British Army officer (1770–1815)

Sir Samuel Gibbs (21 February 1770 – 9 January 1815) was an English officer in the British Army during the Napoleonic Wars and the War of 1812, rising to the rank of major-general. Gibbs was second-in-command under Edward Pakenham at the Battle of New Orleans and died of wounds received while leading one of the main columns in the failed British assault.

== Life ==
Samuel Gibbs was born on 21 February 1770, the son of Colonel Samuel Gibbs of Horsley Park, Surrey, by his wife Arabella, daughter of Sir William Rowley, admiral of the fleet, and widow of William Martin, naval officer. His half-brother was Sir George Martin, admiral of the fleet.

Gibbs was appointed an ensign in the 102nd Foot in October 1783. He removed in 1788 to the 60th, with which he served in Upper Canada, until he was promoted in 1792 to a lieutenancy in the 11th. He joined this regiment at Gibraltar, and returned with it to England in February 1793, when he was appointed aide-de-camp to Lieutenant-general James Grant. He served with the 11th in Corsica, and on board Lord Hood's fleet in the Mediterranean from the spring of 1794 till the end of 1795, when he obtained a company.

After acting for some months as captain and adjutant in the garrison at Gibraltar, he returned to England in April 1796, and was reappointed to his former position of aide-de-camp. In May 1798 he accompanied the expedition which was sent under the command of Sir Eyre Coote to cut the sluices at Ostend, and was taken prisoner, but included in the exchange of prisoners which took place the following Christmas. In 1799 he succeeded to the rank of major, and accompanied the 11th to the West Indies, where he commanded it in an attack on Saint Martin in the expedition against the Danish and Swedish islands, and in the island of Martinique.

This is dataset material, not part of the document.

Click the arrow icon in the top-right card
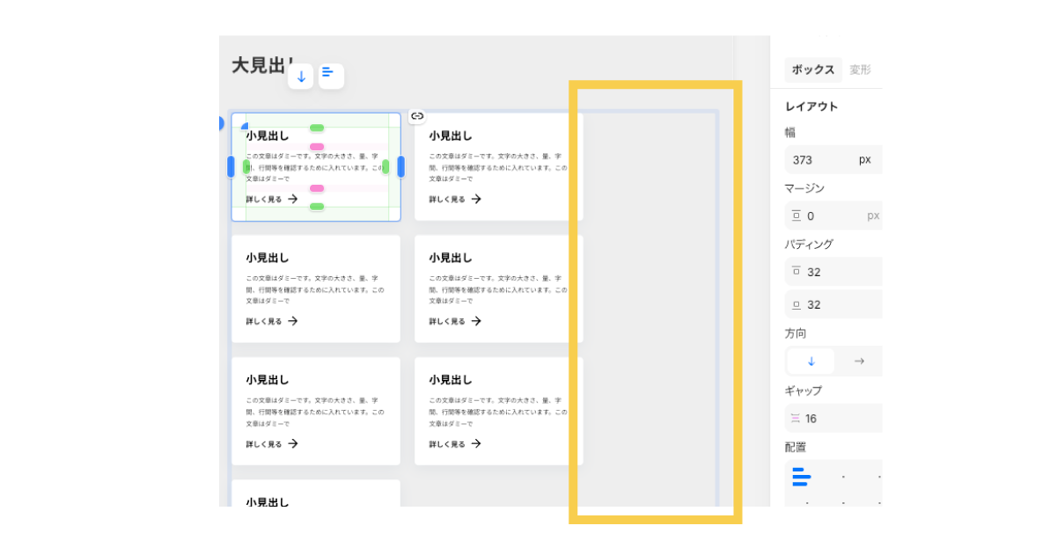 (476, 200)
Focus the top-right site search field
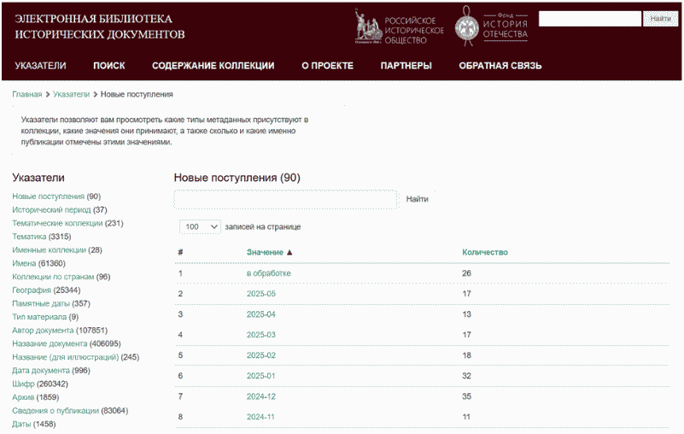 (589, 18)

In 1802 he was promoted lieutenant-colonel of the 10th West India regiment, and returned to England on the declaration of peace in the same year. He was subsequently appointed to the 59th Foot, which he commanded in the expedition to the Cape of Good Hope in 1805 and 1806. From the Cape he proceeded to India, and commanded his regiment in the Travancore war of 1808–9.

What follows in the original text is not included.